Fils de Stéphane Lukonde Kyenge, figure de la scène politique katangaise assassiné en 2001, Sama Lukonde Kyenge se lance en politique en 2003 et remporte trois ans plus tard un siège de député national dans la circonscription de Likasi (Haut-Katanga). Membre peu bavard du parti Avenir du Congo (ACO) – dont le président, Dany Banza, est aujourd’hui ambassadeur itinérant de Félix Tshisekedi –, il devient en 2014 ministre des Sports de Joseph Kabila mais démissionne en 2015 pour respecter le mot d’ordre de sa formation politique, qui s’opposait à un éventuel troisième mandat de l’ancien président.

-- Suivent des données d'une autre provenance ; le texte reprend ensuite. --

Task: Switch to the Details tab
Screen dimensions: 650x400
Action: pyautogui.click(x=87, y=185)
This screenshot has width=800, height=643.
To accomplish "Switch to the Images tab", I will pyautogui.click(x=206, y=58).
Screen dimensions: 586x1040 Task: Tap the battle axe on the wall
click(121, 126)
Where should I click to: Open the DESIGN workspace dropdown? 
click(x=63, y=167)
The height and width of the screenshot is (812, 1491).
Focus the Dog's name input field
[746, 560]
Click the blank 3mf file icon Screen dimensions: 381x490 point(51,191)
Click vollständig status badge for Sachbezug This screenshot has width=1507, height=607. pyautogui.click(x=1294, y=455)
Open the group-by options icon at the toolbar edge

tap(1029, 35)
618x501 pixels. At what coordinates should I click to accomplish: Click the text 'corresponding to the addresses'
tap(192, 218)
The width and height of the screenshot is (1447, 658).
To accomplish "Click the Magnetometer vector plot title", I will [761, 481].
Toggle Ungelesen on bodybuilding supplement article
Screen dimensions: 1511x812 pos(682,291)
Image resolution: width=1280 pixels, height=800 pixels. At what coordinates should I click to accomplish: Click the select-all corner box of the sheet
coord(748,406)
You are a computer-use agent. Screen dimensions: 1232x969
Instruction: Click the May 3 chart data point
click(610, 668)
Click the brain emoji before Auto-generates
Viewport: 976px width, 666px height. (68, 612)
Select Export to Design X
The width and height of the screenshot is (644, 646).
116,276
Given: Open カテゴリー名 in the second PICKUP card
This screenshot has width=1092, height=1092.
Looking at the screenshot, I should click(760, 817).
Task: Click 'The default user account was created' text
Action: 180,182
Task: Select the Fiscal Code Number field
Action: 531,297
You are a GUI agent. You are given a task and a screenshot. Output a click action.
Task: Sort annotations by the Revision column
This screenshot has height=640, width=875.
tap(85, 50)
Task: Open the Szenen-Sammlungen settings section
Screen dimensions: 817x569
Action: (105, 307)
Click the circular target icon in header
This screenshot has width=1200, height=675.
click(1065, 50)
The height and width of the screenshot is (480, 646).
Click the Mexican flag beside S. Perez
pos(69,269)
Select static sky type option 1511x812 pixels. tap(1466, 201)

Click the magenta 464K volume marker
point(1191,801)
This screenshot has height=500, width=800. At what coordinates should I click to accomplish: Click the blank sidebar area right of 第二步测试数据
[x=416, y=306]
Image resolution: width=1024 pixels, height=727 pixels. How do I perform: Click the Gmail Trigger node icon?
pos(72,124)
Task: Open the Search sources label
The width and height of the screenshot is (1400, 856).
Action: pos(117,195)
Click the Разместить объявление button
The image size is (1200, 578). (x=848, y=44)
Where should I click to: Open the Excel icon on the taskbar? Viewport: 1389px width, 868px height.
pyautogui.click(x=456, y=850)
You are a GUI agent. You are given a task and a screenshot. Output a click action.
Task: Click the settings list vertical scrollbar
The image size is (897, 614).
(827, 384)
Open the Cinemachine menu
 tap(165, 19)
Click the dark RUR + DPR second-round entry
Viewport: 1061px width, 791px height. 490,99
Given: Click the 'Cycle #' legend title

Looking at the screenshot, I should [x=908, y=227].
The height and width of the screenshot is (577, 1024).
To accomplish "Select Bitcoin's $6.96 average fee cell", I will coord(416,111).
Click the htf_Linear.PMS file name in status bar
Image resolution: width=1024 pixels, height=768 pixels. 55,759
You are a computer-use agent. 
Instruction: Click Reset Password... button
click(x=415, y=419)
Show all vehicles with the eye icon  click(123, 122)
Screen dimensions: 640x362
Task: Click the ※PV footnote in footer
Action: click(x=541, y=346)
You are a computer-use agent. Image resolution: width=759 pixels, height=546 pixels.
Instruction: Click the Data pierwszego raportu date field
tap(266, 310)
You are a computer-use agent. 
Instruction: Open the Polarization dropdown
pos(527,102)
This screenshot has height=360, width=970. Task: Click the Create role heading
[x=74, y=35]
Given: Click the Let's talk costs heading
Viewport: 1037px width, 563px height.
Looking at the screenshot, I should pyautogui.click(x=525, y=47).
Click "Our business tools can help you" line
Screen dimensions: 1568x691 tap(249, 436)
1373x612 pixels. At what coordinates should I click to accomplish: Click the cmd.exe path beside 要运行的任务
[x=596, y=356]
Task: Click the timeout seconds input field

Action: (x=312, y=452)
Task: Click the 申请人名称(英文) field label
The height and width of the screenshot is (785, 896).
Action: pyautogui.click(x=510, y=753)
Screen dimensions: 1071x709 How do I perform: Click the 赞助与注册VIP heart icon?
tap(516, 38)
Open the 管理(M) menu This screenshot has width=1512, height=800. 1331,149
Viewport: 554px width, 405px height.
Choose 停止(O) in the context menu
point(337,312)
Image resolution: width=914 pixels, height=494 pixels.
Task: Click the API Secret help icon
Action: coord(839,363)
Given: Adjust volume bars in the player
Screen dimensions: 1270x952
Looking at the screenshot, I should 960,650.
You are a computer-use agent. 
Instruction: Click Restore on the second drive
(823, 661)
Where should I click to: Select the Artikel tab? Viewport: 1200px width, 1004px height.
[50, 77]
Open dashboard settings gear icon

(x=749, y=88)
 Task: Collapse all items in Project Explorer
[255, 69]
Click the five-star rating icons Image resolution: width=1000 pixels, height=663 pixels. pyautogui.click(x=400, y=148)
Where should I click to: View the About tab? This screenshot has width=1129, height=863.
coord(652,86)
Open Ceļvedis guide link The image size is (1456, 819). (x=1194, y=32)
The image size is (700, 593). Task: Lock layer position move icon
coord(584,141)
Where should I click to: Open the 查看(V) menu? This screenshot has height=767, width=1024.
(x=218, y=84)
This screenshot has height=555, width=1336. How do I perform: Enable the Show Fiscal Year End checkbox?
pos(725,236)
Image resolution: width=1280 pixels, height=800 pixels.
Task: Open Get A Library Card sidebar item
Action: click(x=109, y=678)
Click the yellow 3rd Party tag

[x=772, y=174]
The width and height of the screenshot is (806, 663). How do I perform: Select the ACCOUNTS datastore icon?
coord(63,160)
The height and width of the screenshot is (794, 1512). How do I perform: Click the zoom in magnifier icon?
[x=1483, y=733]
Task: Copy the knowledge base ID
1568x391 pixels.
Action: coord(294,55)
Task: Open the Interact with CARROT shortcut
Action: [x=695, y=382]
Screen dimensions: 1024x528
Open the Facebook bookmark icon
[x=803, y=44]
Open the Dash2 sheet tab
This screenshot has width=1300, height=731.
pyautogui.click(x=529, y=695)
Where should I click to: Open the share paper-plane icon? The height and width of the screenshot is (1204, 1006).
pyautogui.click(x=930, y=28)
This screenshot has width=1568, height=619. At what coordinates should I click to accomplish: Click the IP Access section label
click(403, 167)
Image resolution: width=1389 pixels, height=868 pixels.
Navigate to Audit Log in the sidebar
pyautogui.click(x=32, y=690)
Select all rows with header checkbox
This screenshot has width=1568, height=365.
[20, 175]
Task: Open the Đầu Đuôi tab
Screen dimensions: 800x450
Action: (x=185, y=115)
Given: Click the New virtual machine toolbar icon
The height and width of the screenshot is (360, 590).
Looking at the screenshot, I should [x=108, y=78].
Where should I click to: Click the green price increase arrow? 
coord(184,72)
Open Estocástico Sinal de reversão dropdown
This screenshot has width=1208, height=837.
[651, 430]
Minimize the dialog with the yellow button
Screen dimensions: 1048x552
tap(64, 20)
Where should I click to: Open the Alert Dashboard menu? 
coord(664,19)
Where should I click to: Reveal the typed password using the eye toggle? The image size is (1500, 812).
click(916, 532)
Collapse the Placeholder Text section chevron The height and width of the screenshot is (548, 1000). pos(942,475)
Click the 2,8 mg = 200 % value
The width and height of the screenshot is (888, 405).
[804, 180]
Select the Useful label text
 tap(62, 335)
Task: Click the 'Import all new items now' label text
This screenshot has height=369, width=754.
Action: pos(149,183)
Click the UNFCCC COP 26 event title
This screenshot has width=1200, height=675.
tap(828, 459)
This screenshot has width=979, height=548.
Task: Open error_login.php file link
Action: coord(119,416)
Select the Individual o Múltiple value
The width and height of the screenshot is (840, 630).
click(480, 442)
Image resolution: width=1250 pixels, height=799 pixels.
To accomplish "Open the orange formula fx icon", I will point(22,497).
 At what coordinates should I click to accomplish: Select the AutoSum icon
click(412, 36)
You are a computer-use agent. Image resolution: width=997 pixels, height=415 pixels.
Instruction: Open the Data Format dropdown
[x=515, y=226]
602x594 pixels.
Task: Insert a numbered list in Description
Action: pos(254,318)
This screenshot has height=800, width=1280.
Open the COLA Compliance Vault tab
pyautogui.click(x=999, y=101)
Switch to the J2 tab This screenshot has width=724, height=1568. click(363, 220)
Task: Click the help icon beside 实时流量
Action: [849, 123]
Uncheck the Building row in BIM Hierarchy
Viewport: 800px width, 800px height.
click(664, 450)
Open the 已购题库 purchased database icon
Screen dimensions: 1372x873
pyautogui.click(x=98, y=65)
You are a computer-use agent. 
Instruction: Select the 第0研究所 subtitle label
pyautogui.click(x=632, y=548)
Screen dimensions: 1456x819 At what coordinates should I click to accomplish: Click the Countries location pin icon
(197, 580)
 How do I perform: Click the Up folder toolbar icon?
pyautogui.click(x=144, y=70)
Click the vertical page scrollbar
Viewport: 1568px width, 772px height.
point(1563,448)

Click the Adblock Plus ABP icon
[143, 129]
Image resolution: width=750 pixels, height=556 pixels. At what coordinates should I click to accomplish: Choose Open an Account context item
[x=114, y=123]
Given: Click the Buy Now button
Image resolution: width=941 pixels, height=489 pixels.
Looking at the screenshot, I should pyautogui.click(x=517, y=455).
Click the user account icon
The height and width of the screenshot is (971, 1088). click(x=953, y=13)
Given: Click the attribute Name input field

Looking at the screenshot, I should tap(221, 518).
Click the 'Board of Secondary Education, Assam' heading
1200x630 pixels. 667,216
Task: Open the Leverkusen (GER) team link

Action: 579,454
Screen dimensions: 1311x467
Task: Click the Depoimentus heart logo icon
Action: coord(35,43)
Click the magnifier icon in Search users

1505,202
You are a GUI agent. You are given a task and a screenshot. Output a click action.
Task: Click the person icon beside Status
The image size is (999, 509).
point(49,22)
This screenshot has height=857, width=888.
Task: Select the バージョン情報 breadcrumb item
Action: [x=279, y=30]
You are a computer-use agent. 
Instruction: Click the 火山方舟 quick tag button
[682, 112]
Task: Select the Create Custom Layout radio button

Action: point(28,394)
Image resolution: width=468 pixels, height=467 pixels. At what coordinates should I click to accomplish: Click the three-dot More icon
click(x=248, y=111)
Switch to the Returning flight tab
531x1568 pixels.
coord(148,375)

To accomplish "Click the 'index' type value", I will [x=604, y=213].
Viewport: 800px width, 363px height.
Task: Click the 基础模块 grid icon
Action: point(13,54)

SAMA LUKONDE NÉGOCIE SA LONGÉVITÉ À SON POSTE PAR SA LOYAUTÉ ET SON ALLÉGEANCE
Ex-membre du G7 de Moïse Katumbi, qu’il a quitté avec le parti ACO pour rejoindre Félix Tshisekedi avant l’élection présidentielle de 2018, Sama Lukonde Kyenge était déjà au cœur de la stratégie du président congolais depuis son arrivée au pouvoir. En juin 2019, il avait ainsi été nommé au poste de directeur général de la Gécamines. Sa promotion avait d’ailleurs provoqué la colère du camp Kabila, qui voyait dans ce choix une volonté de contrer l’influence d’Albert Yuma, proche de l’ancien président et tout-puissant président du conseil d’administration de l’opérateur minier public depuis 2010.
Selon son entourage, le chef de l’État a fait avec Sama Lukonde le choix « du renouvellement de la classe politique », mais surtout « d’un homme intègre qui va se mettre au service de la vision de Félix Tshisekedi ». Du fait de l’influence politique modeste de son chef de gouvernement – son parti, ACO, n’est pas un poids lourd de l’Union sacrée –, le président congolais a aussi moins de raison de craindre les éventuelles ambitions de son Premier ministre.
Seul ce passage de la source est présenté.